**Exercise requirements**
Copy out all the lines in the records that include the word "screenshot".

┌─ Exercise materials

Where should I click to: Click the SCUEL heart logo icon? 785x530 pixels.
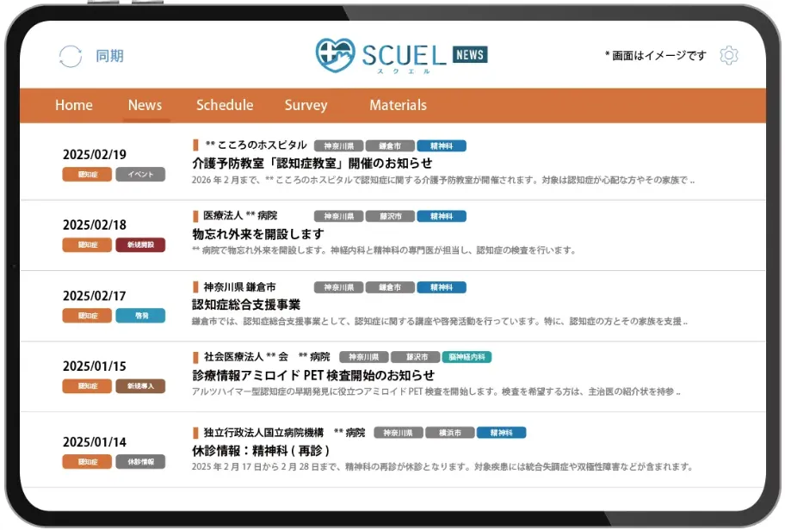click(335, 55)
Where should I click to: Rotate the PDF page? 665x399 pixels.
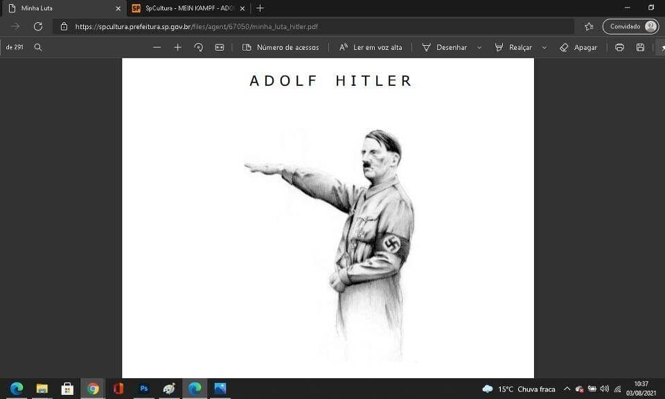tap(199, 47)
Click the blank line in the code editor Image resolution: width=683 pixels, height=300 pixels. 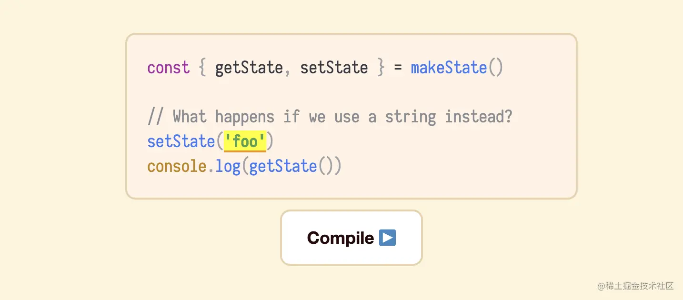point(352,92)
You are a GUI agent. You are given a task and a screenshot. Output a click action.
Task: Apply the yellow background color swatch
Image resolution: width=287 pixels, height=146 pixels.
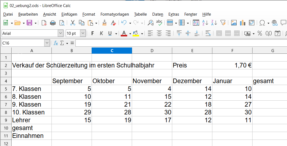136,33
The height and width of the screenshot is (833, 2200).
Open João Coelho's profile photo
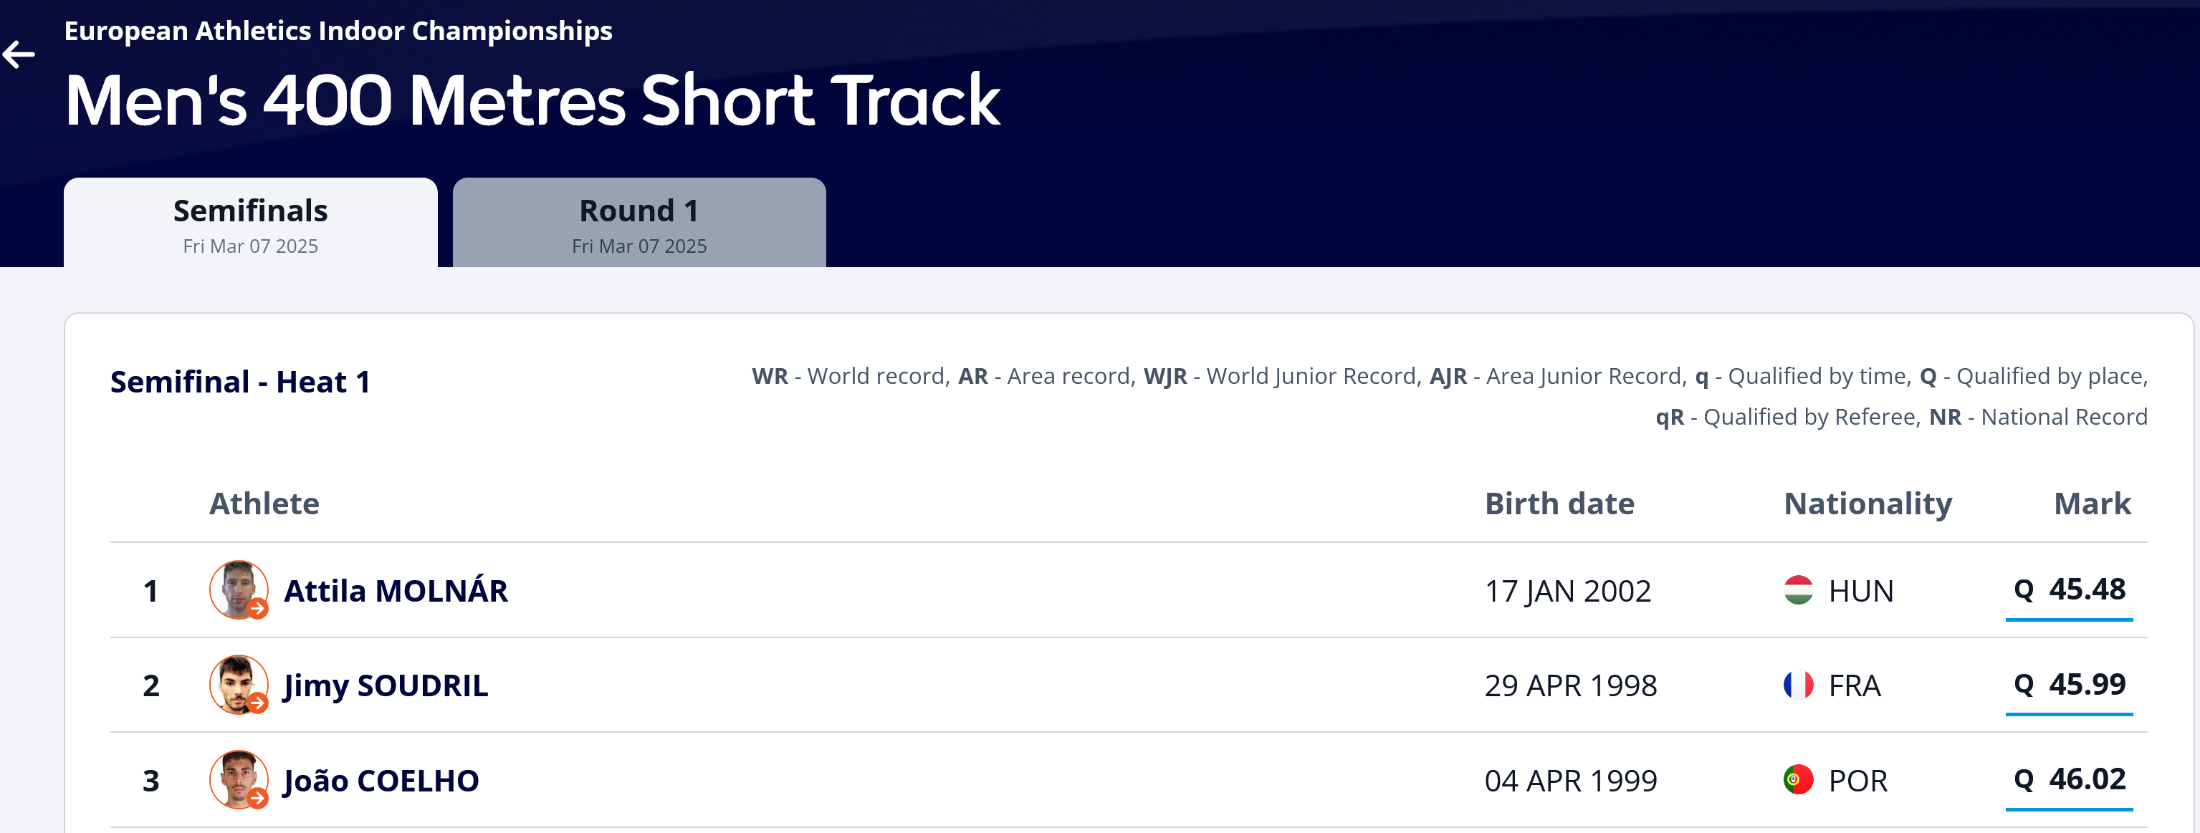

└─

**Your solution**
You are a GUI agent. You are given a task and a screenshot. Output a click action.
The height and width of the screenshot is (833, 2200).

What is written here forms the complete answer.